= Problem statement =
Only the lines from the one with "栗もなか (116, 1188)" to the end of the data below should be returned, each exactly as it stands.

= Dataset =
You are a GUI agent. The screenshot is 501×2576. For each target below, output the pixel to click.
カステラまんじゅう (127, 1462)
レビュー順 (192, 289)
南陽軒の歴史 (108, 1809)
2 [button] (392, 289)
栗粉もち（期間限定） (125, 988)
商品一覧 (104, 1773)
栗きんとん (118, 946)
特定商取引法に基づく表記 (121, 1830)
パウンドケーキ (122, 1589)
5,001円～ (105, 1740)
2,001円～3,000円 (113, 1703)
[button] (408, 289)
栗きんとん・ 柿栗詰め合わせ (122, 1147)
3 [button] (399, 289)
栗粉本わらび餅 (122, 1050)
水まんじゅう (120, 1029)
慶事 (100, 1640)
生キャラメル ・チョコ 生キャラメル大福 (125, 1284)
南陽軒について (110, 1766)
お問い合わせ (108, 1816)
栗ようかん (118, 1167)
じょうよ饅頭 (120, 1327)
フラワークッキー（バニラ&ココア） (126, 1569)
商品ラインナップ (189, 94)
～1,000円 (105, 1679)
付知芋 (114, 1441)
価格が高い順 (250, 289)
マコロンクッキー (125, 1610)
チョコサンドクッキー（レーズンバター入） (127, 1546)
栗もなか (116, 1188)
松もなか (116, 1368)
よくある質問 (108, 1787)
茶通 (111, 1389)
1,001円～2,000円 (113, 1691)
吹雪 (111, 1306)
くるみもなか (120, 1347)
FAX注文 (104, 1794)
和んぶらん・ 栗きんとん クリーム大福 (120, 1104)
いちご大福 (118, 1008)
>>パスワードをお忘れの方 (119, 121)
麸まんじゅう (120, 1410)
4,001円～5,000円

= Solved exercise =
栗もなか (116, 1188)
松もなか (116, 1368)
よくある質問 (108, 1787)
茶通 (111, 1389)
1,001円～2,000円 (113, 1691)
吹雪 (111, 1306)
くるみもなか (120, 1347)
FAX注文 (104, 1794)
和んぶらん・ 栗きんとん クリーム大福 (120, 1104)
いちご大福 (118, 1008)
>>パスワードをお忘れの方 (119, 121)
麸まんじゅう (120, 1410)
4,001円～5,000円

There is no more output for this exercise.